I’m re-reading a beautiful book called When Love Meets Fear by David Richo. In a section called “Letting Love In” (p. 135) he writes:
Our work on our fear follows a simple path:
admit you are afraid,
allow yourself to feel the fear fully,
act as if fear were not getting in your way.
Allow the one who loves you – and whom you want to love but cannot – to draw an inch closer for a minute longer than you can stand… My desire to be loved is stronger than my fear of it. Love does that; it puts you in a position that makes you no longer so careful about limits – my stony limits that no longer hold love out.
This work involves a willingness to be awkward, to be amateur. To feel the fear and still let yourself be loved is doing the very opposite of what the wall does. The wall protects the fear. Now you leave the fear unprotected, allowing yourself to feel it, thereby acting as if you were not feeling it. The daily moment and the daily inch impacts exponentially as time goes by because you are teaching your body one cell at a time: “You do not have to be so afraid anymore.”

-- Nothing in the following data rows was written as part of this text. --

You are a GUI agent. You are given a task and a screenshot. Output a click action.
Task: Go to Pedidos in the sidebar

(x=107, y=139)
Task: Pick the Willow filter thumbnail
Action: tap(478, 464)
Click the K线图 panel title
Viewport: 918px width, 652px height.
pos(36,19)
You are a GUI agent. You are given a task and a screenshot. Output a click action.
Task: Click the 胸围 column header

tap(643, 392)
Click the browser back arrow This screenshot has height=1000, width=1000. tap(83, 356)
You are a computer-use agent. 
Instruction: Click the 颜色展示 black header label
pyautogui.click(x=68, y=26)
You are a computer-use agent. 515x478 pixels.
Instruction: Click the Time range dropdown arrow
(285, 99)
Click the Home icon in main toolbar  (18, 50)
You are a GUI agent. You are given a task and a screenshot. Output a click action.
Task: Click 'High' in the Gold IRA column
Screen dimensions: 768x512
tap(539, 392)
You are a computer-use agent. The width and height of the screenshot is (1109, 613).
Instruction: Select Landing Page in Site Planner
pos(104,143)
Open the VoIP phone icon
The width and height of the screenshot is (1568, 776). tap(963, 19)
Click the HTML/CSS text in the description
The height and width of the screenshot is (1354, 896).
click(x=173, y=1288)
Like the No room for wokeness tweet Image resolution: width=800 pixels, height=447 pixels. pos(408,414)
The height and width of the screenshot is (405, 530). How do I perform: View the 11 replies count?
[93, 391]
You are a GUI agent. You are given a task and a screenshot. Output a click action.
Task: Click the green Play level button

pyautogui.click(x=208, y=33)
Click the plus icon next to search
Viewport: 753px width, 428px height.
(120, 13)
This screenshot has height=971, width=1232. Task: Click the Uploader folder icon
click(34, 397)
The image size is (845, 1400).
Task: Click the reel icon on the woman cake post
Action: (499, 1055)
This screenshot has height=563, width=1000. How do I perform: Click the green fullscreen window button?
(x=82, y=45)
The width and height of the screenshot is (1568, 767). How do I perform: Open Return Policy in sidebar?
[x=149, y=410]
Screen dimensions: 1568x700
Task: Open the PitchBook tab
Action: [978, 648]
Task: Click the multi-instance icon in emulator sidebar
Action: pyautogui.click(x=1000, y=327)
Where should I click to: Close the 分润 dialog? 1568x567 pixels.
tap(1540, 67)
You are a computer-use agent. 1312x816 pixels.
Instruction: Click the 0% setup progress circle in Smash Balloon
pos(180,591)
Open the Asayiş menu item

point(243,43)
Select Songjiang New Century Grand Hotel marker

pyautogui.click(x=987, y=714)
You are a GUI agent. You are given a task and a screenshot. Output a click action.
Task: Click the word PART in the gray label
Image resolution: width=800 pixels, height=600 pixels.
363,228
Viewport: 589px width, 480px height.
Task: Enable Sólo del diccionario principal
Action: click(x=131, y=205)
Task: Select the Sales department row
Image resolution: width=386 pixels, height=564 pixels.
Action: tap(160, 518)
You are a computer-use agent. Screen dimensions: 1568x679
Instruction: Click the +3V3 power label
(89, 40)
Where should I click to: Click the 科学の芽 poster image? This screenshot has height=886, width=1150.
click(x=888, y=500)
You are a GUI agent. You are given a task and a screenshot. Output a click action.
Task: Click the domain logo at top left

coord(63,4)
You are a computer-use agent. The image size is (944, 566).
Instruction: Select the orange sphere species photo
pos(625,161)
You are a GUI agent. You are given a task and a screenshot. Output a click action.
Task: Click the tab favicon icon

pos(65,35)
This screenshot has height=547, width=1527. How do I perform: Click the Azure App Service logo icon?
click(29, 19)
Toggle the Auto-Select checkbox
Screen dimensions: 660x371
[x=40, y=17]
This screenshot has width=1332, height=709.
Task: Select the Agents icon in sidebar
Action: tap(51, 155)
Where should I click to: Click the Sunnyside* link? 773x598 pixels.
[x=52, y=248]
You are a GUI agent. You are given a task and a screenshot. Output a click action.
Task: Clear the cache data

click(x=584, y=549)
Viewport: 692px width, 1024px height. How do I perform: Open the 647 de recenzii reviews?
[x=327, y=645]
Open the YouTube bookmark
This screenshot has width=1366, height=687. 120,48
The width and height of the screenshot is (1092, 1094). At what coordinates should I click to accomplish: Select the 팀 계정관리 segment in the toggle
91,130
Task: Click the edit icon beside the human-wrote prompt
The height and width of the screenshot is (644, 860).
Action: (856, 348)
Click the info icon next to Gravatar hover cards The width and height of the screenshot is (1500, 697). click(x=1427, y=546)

Your partner hugs you. You start shivering and scrunching up. You just cannot stand it, and, to get away, you say: “You know, I have to get to work, I can’t stay right now, I have to leave.” To work on that fear, you let yourself stay in the embrace for one more minute than you can stand. It is awkward and feels painful, but in that one minute your body is finding out: “You can stay and still survive.” A message of safety has gone through every cell. Next time you add another minute. And before you know it you can hug as long as you want. Repeated acts of love diminish the fear response both in ourselves and in others. When each partner risks doing something one more minute than each can stand, they are standing together, i.e., intimate.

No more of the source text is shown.